Barbara Sheehan, a Howard Beach mother imprisoned after she fatally shot her abusive husband, said she will not be able to meet her first grandchild for a few months, but hopes a clemency push may spare her from completely missing the baby’s first years.

“It’s not easy to be away from my family and to be not able to work and support myself and my family,” Sheehan said in a telephone phone interview from prison, noting that her son puts in long hours studying to be a physician’s assistant and her daughter is expecting a child Feb. 11 and lives in Florida. “She won’t be back here now until after the baby is born and gets shots.”

Queens Supreme Court Justice Barry Kron sentenced Sheehan to five years in prison Nov. 11, 2013 after a jury acquitted her of murder but convicted her of criminal possession of a weapon. However, she started serving time Aug. 7, before her case went through the appeals process.

Sheehan shot her husband, Raymond Sheehan, a former NYPD detective, 11 times with two different guns while he was shaving in the bathroom Feb. 18, 2008.

The former school secretary and her lawyers said Sheehan acted in self-defense, after her spouse repeatedly threatened to kill her during nearly two decades marked by physical and emotional abuse.

Sheehan’s attorneys said Kron could have handed down a sentence below the minimum 3 1/2 years by invoking leniency for victims of domestic violence, but instead gave her five years. Her sentencing requires Sheehan to serve all five years before being granted parole.

Sheehan teamed up with the New York State Prisoner Assistance Center to begin making the case for clemency. If granted by the governor, clemency would allow her to serve the remaining 4 1/2 years of her sentence on parole. She would then remain on parole for 2 1/2 years, according to Mario Vredenburg, executive director of the center.

Generally, New Yorkers are not eligible for clemency unless they have served at least half of their sentence, but Vredenburg said he believes two exceptions excuse Sheehan from this stipulation: Clemency would be in the interest of justice and consistent with public safety, and Sheehan’s rehabilitation and further incarceration would constitute gross unfairness because of inequities in her court case.

SOURCE EXCERPT

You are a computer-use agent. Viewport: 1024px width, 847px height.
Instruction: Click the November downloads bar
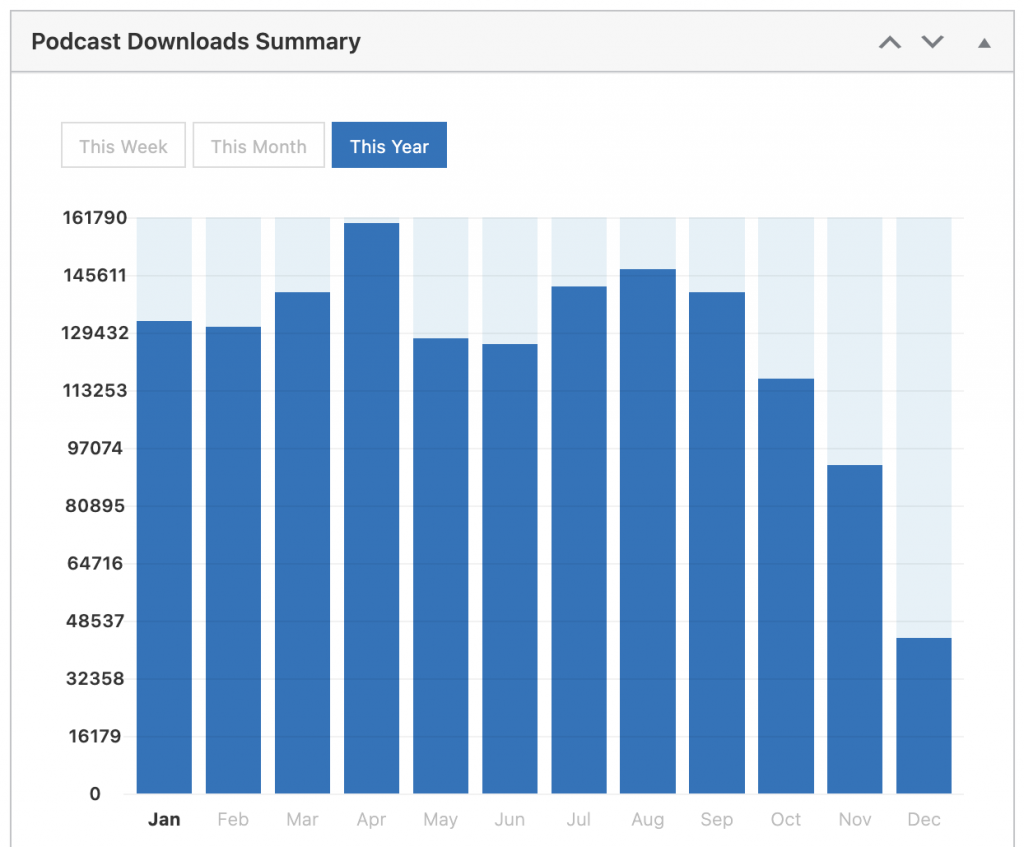pyautogui.click(x=854, y=629)
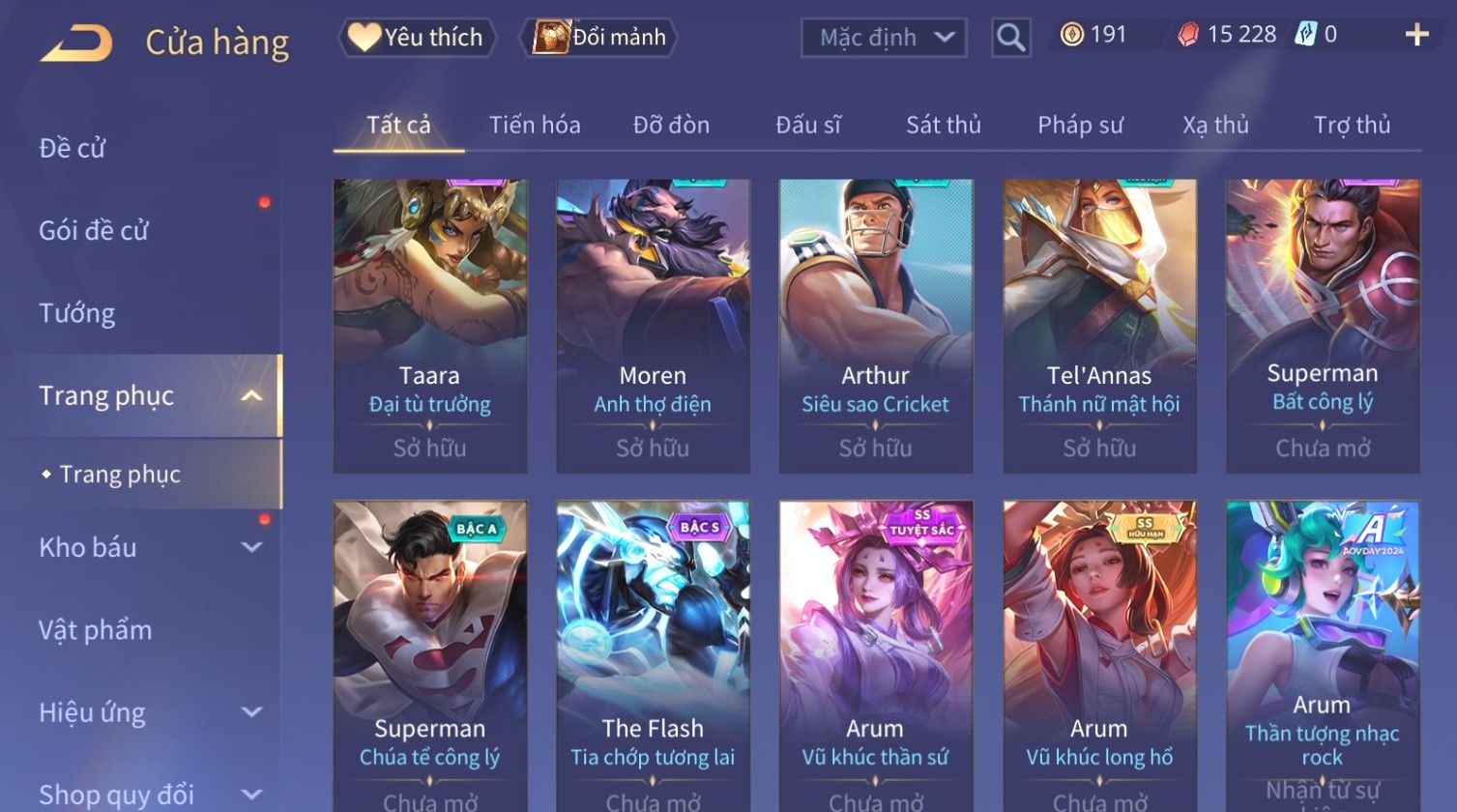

EXERCISE DESCRIPTION
Answer these questions about the Sheehan article:
1. What sentence did Justice Barry Kron impose on Sheehan, and on what date?
2. How many times did Sheehan shoot her husband?
3. Which organization did Sheehan work with to seek clemency?
The listing above was drawn from a separate source unrelated to the Sheehan article.

WRITTEN SOLUTION
1. Five years in prison, on Nov. 11, 2013.
2. Eleven times, with two different guns.
3. The New York State Prisoner Assistance Center.